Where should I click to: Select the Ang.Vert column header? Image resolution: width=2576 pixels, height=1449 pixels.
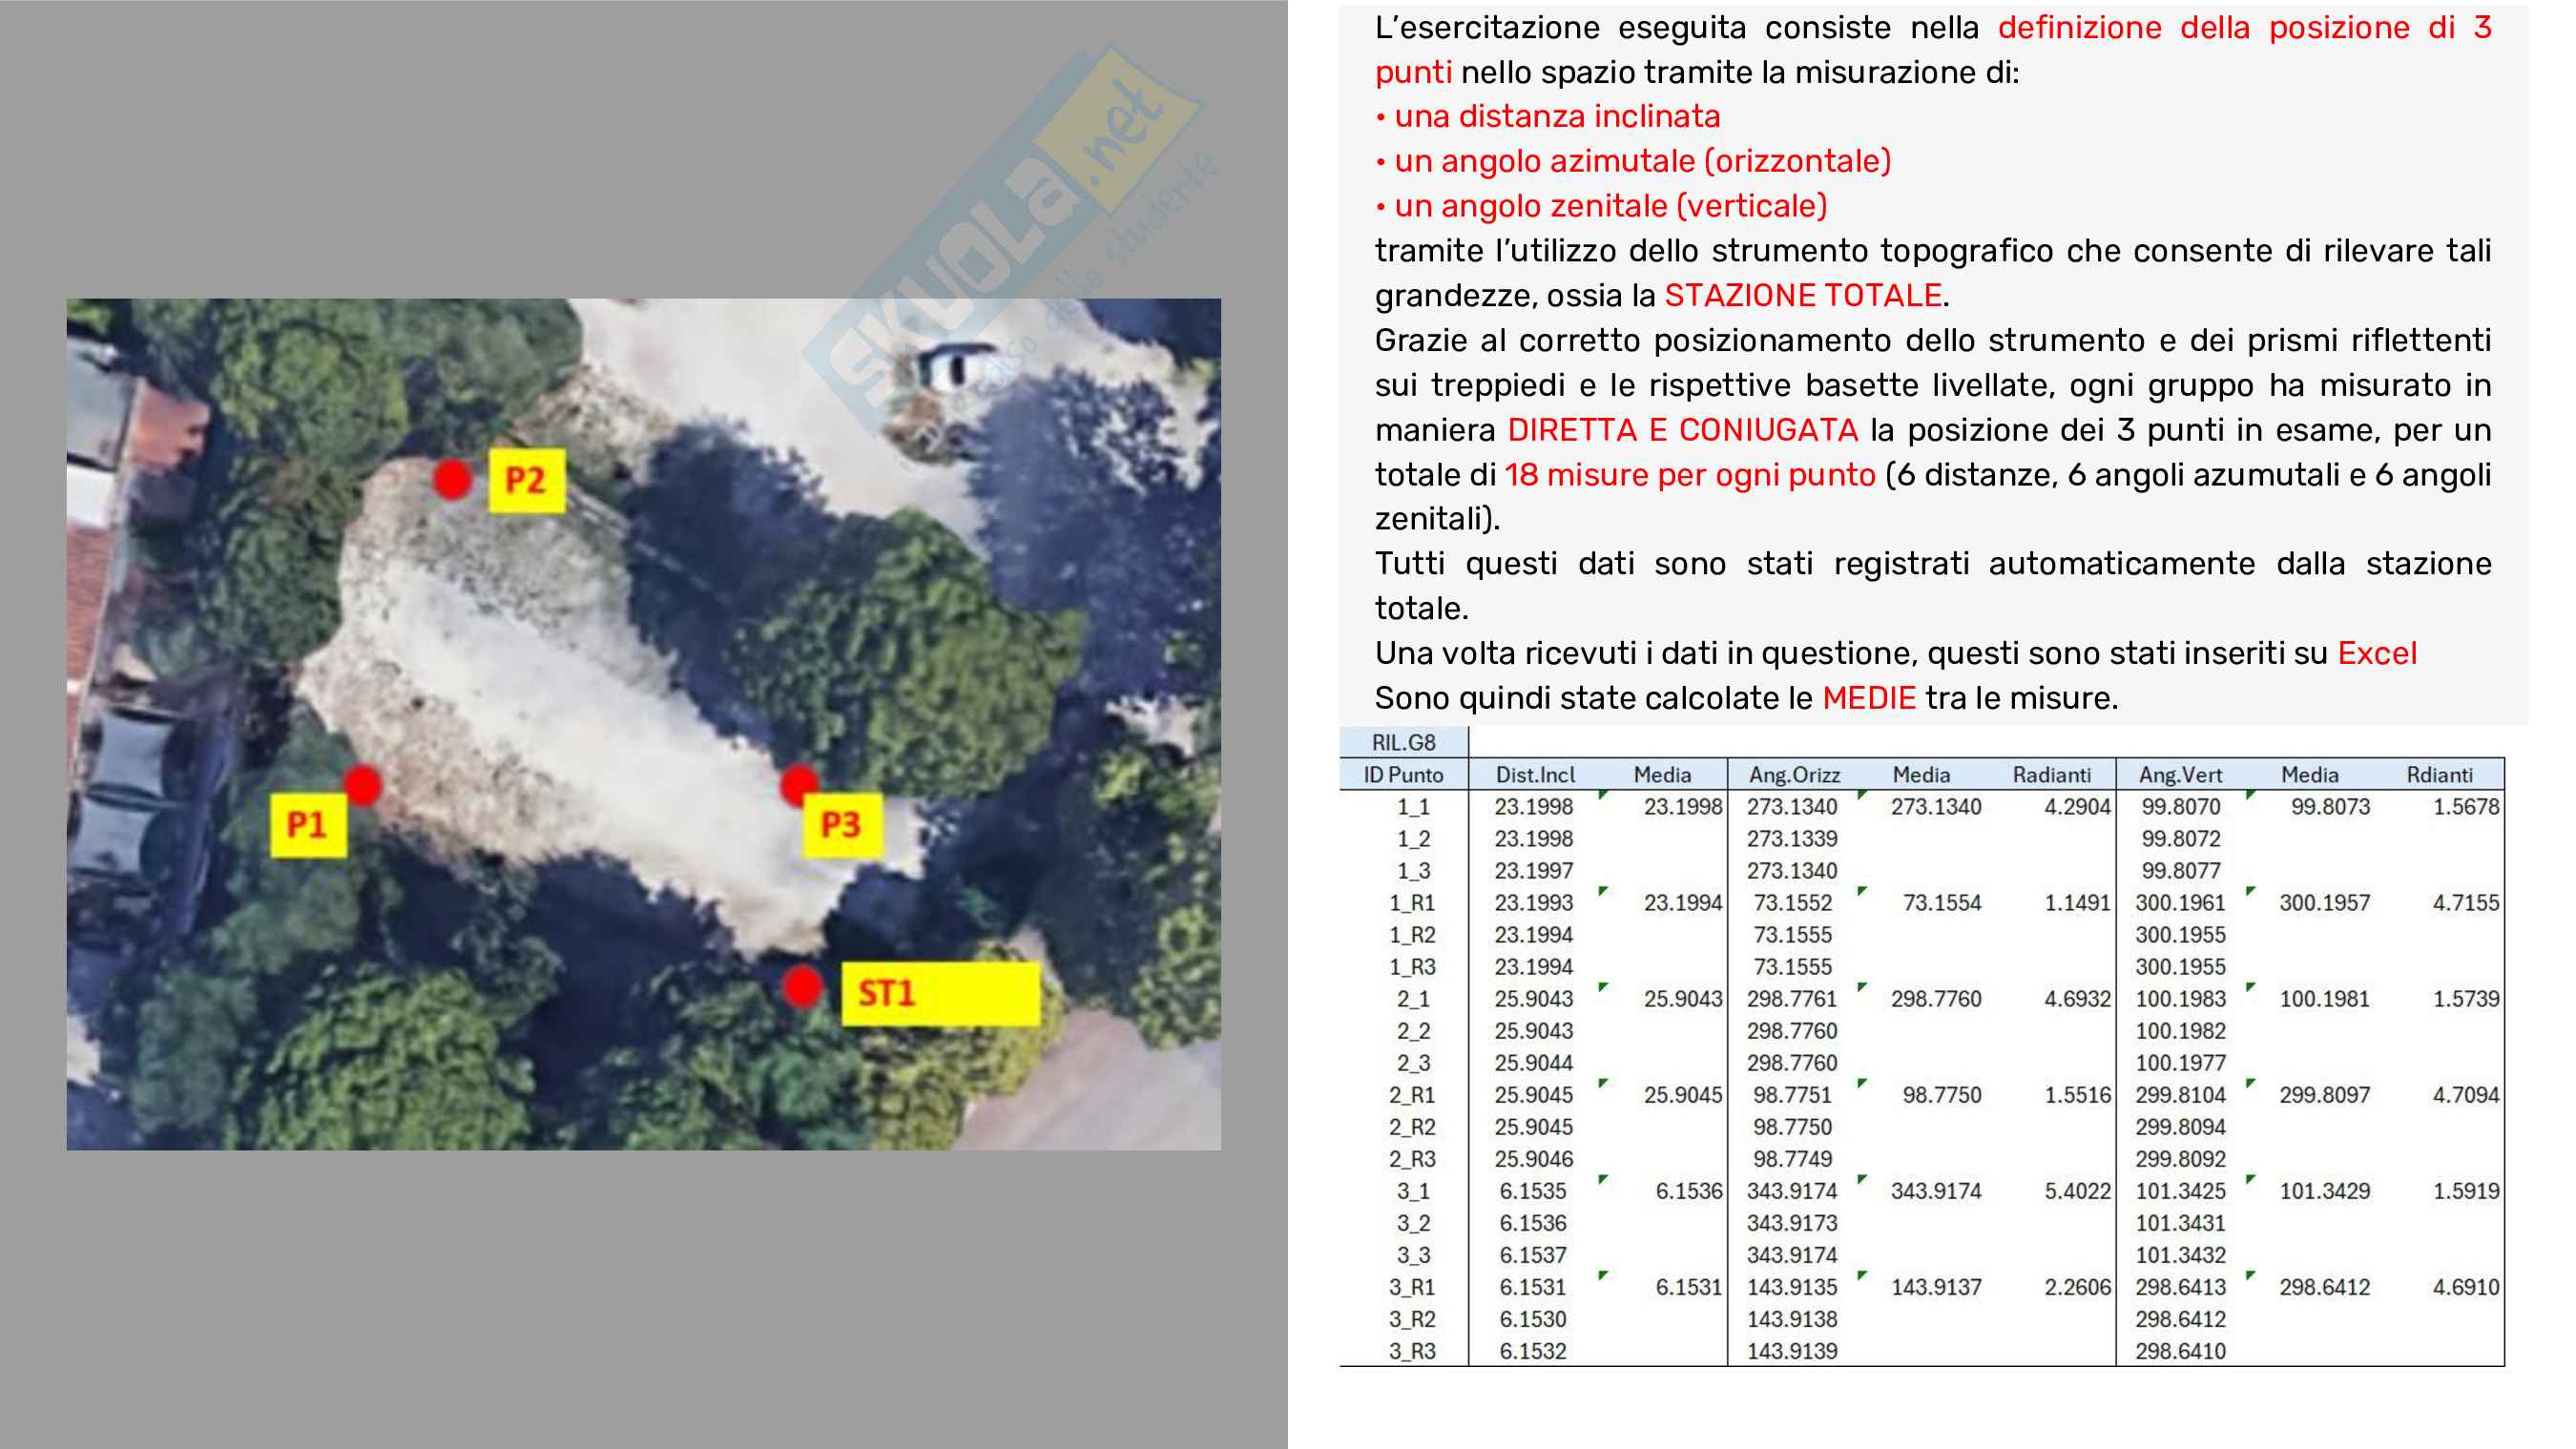point(2180,774)
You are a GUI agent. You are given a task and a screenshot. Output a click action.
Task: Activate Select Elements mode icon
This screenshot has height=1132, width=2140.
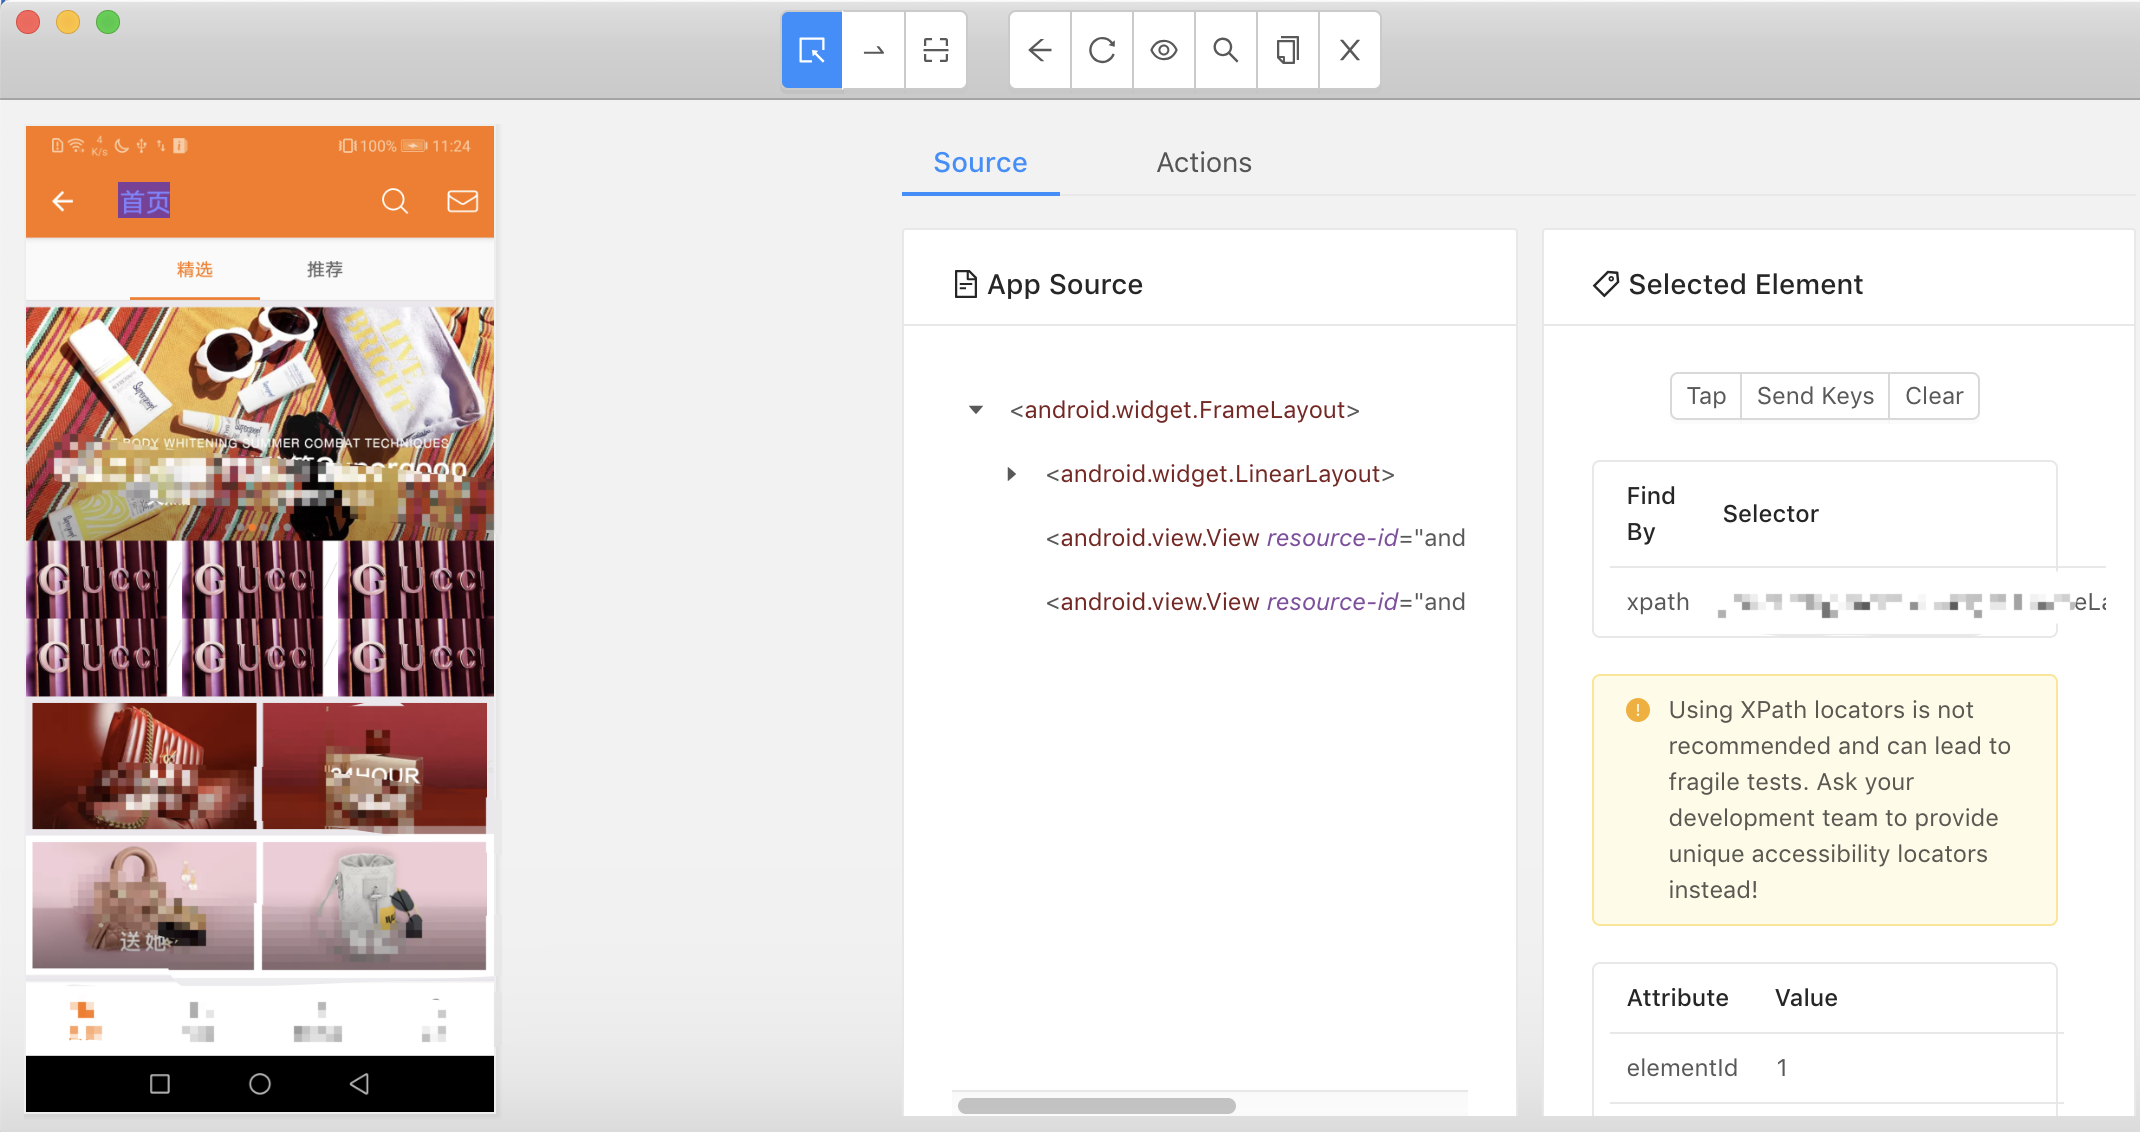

> _THE PROBLEM_: All records above must be copied exactly, though the pictures they hold are to be left out.

> _YOUR SOLUTION_:
Where should I click to: Select the Ang.Vert column header? Image resolution: width=2576 pixels, height=1449 pixels.
point(2180,774)
You are a GUI agent. You are given a task and a screenshot. Output a click action.
Task: Activate Select Elements mode icon
This screenshot has height=1132, width=2140.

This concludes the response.